#### [WHAT THE TASK REQUIRES]
Go through the material line by line and copy each one with the word "this".

=====

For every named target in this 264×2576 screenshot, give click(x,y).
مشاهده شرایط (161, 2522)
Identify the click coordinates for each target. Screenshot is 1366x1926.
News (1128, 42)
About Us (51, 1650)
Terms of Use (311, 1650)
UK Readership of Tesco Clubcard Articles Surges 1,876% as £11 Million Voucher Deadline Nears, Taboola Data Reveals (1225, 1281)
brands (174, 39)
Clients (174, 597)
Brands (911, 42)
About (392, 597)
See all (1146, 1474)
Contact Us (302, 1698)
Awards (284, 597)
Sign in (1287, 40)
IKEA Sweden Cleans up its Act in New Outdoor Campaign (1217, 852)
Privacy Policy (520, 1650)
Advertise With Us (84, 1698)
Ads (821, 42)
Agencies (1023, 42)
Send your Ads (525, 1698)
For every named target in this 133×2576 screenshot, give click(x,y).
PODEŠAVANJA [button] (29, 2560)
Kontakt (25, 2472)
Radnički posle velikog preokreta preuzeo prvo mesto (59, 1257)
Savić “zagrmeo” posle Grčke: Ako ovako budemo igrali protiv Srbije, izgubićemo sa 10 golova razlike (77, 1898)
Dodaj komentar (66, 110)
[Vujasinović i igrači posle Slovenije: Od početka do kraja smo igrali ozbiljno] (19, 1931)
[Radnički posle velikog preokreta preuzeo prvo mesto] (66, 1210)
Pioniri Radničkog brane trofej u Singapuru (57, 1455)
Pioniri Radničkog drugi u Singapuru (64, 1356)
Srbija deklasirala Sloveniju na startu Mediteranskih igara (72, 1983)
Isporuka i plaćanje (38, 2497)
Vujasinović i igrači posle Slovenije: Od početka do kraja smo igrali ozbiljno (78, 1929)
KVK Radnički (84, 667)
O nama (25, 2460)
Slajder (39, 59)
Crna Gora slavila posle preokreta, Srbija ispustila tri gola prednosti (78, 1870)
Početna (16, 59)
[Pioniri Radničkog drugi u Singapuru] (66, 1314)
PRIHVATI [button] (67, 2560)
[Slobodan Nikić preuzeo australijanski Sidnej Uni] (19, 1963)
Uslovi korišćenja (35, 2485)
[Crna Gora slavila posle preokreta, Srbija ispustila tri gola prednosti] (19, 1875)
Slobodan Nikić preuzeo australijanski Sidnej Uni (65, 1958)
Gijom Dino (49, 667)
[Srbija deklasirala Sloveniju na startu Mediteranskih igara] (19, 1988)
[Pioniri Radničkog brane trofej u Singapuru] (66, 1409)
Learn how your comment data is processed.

=====

#### [TASK RESPONSE]
For every named target in this 264×2576 screenshot, give click(x,y).
For every named target in this 133×2576 screenshot, give click(x,y).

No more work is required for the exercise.